====== EXTRACT TO READ ======

October 25, 2015 by Kate Donnell

In the last few weeks, it has become evident that the season is changing. The sun is setting earlier, there is a distinct chill in the morning air, and my neighborhood walks are punctuated by the sound of crunching leaves. With the arrival of fall, friends and family are inquiring about my Christmas plans and I am reminded that the holidays are just around the corner. I've seen several festive displays in stores and I'm already getting email alerts promoting holiday deals. It's as if summer ended and someone hit the fast forward button, skipping over fall in its entirety. 

This made me think about transitions, which happen so frequently in life and also on our yoga mats. Consider a typical vinyasa class. Students may transition from one pose to another dozens of times in one hour. Yet our focus tends to be on the actual poses. We are in a forward fold, then a low lunge, and then a plank. Once we get into a pose, we adjust ourselves according to the teacher's cues so we can perform the pose to our best ability. We hold the pose and breathe, bringing exquisite awareness to our bodies in that moment as we continue to fine tune our position.

Yet in the moments when we move from one pose to another, do we keep this same level of attention or do we shift to autopilot? We are still doing yoga–still breathing and moving with our breath. But we seem to lose our focused awareness in the transitions. We put all our concentration and energy into perfecting a posture and then we just let everything go, including our attention. This might be why it is common for yoga injuries to happen as we exit a pose. 

Off the mat we jump from pose to pose on autopilot, too. When we become dissatisfied with a job we grab for the next opportunity, assuming it will make us happier than our current one. When a relationship starts to have problems, we begin to look for other possibilities. And while there is nothing wrong with changing jobs or wanting to improve our situation, I think we can "injure" ourselves by trying to speed through these transitions without giving them the attention they deserve.

If we are dissatisfied with something in our life, do we listen closely to what we are feeling and explore why we feel that way? Or do we simply dive into the next thing, effectively distracting ourselves from our dissatisfaction? When we reach an edge and feel that change is necessary in our life, we are given a juicy opportunity to learn about ourselves. We have an opening to discover what we are afraid of and how we have been conditioned to respond to that fear. If we bring our attention to these internal struggles, we can gain a deeper understanding of ourselves and can make an informed choice about the change we want to make. We can act instead of react.

The space between two poses is a pose in itself, and each one is equally deserving of our attention.

======

EXERCISES TO COMPLETE -
1. Copy the part of the essay on transitions from "October 25, 2015" to "in its entirety.".
2. Translate this sentence from the essay on transitions into Spanish: "The space between two poses is a pose in itself, and each one is equally deserving of our attention."
3. In one to three sentences, explain why the essay on transitions suggests that yoga injuries commonly happen as people exit a pose.

====== SOURCE DATA ======

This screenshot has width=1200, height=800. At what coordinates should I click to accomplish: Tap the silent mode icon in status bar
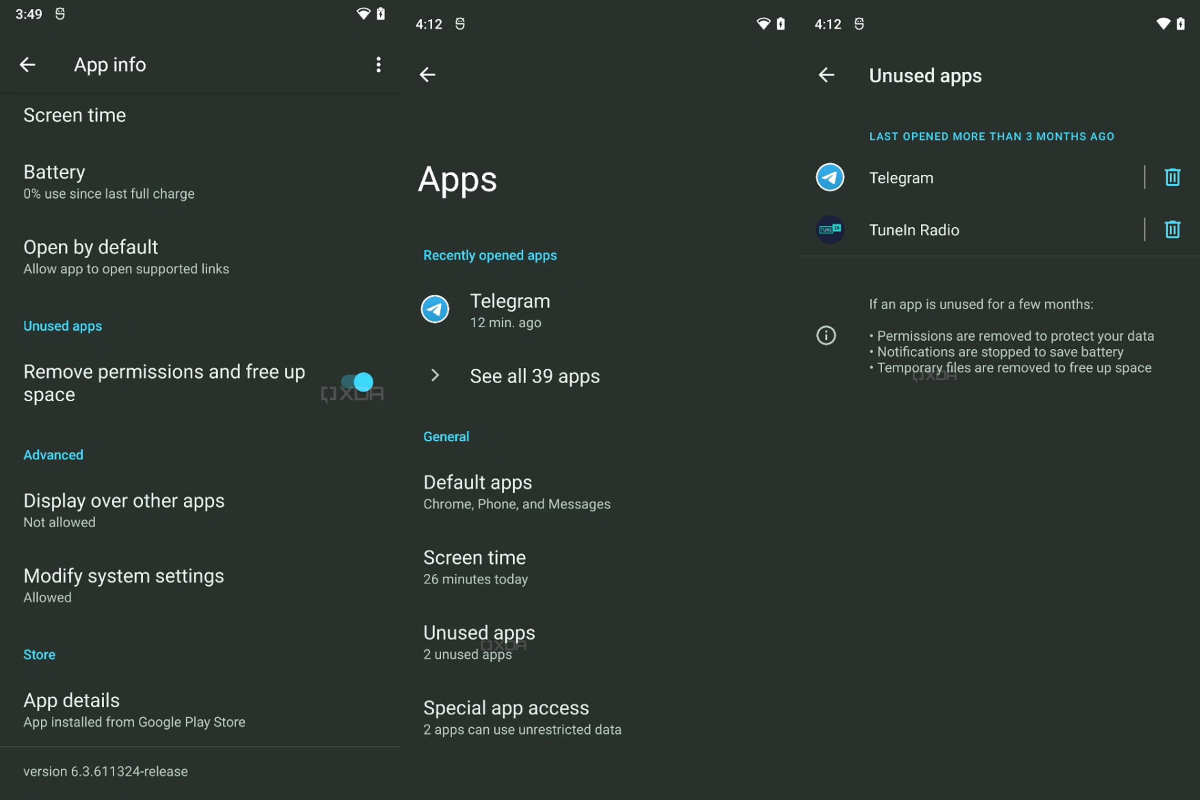tap(58, 14)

======

THE REPLIES -
1.
October 25, 2015 by Kate Donnell

In the last few weeks, it has become evident that the season is changing. The sun is setting earlier, there is a distinct chill in the morning air, and my neighborhood walks are punctuated by the sound of crunching leaves. With the arrival of fall, friends and family are inquiring about my Christmas plans and I am reminded that the holidays are just around the corner. I've seen several festive displays in stores and I'm already getting email alerts promoting holiday deals. It's as if summer ended and someone hit the fast forward button, skipping over fall in its entirety.

2. El espacio entre dos posturas es una postura en sí mismo, y cada una merece nuestra atención por igual.

3. People tend to lose their focused awareness when moving between poses. They put all their concentration and energy into perfecting a posture and then let everything go, including their attention.